Saturday, April 25, 2009

He is Gone
You can shed tears that he is gone,
Or you can smile because he lived,
You can close your eyes and pray that he will come back,
Or you can open your eyes and see all that he has left.

Your heart can be empty because you can't see him
Or you can be full of the love that you shared,
You can turn your back on tomorrow and live yesterday,
Or you can be happy for tomorrow because of yesterday.

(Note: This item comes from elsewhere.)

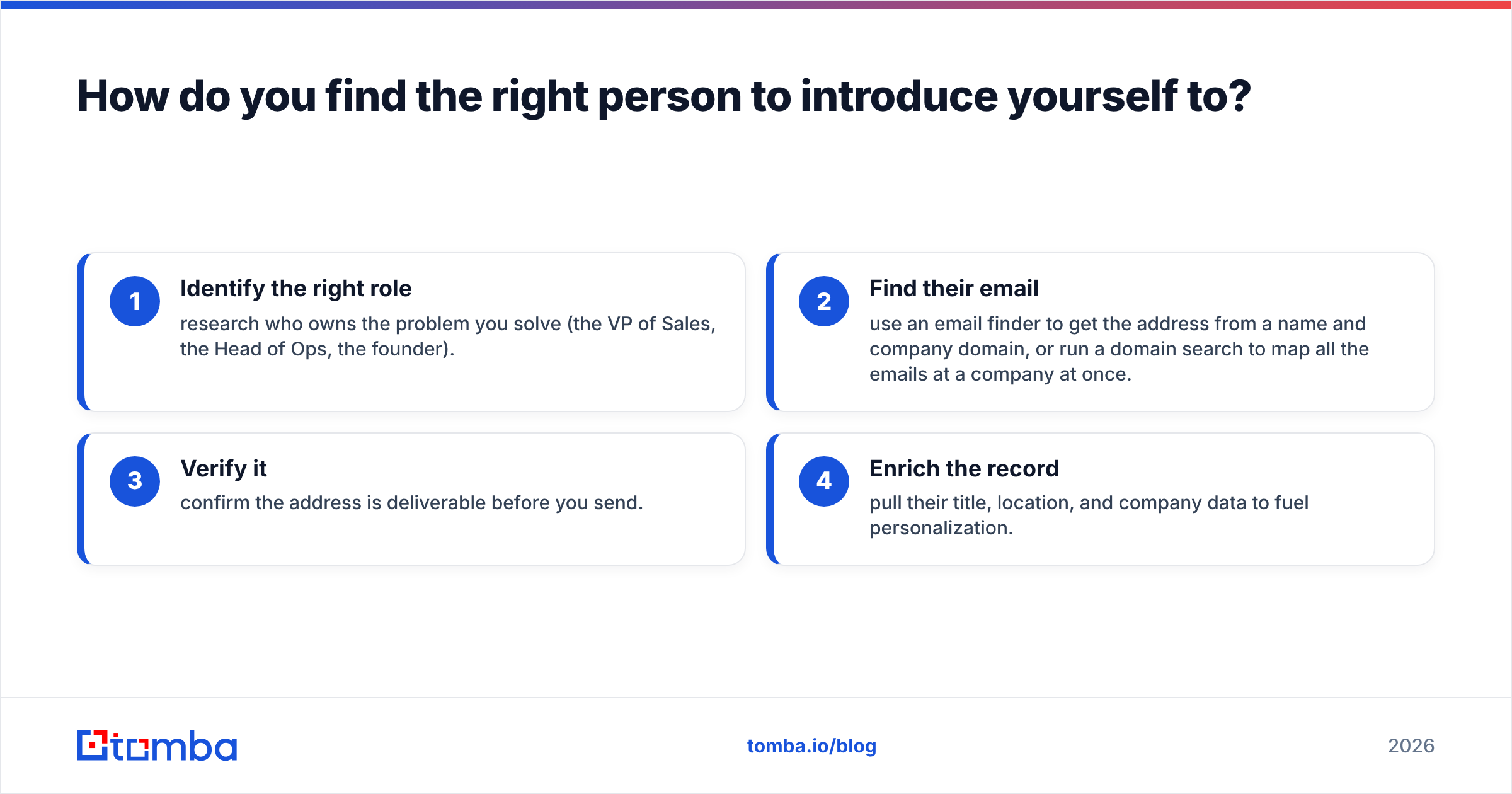This screenshot has height=794, width=1512.
Task: Click the number 2 circle badge
Action: (824, 301)
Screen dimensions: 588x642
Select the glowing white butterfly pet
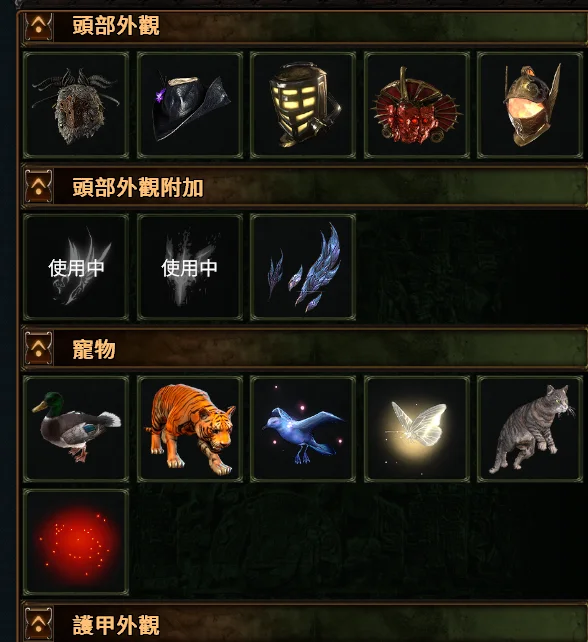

You can remember him and only that he is gone
Or you can cherish his memory and let it live on,
You can cry and close your mind be empty and turn your
back,
Or you can do what he would want: smile, open your eyes,
love and go on.

Friday, April 17, 2009


Toot toot chugga chugga big red car!  We travel near and we travel far. Toot toot chugga chugga big red car, we're gonna ride the whole day long!!
  It's funny how Wiggles songs can pop into my head-they are quite catchy and cheery!  Owen had the opportunity to see The Wiggles twice. I have to admit that I probably enjoyed the shows as much as he did!  Want proof? Here we are with Murray Wiggle--notice who has the bigger smile??  The last show, my favorite dancer, Ben, was there. When he ran through the aisle, right past us, I shouted "I love you, Ben!" Owen laughed and said, "You love that guy!"
  I have the Wiggles as a background on my igoogle screen. Makes me think of the hours and hours of fun we had singing and dancing to the Wiggles!!  Owen is hopefully doing that now, as I am!

Tuesday, April 7, 2009

It was one year ago today that we learned that Owen had relapsed...so much has changed in a year. A year ago, Owen was happy and carefree.  I was watching videos of him this weekend--he was such a funny kid!  I can't believe what an amazing kid he was-so full of life, humor and fun! (He got it from his big brothers!! Humor is such a big part of our lives, and he rolled right along with that and it was such a huge part of who he was...who he is!)
    Tomorrow, it will be 6 months since Owen died, the last time I was able to hold him...It feels like it has been forever, and like it has only been a few hours at the same time.  That day, time went so fast, from the time he actually passed until the time that PJ came to take him.
  On the 14th, it will be 2 years from when we first took him to the hospital, the 19th, 2 years from his brain surgery...April is one heck of a month worth of memories...both good and bad-April was when we went on the Make a Wish trip that was such a blast last year-Owen had so much fun!!
  Remembering all of the memories--I love and miss you, Owen!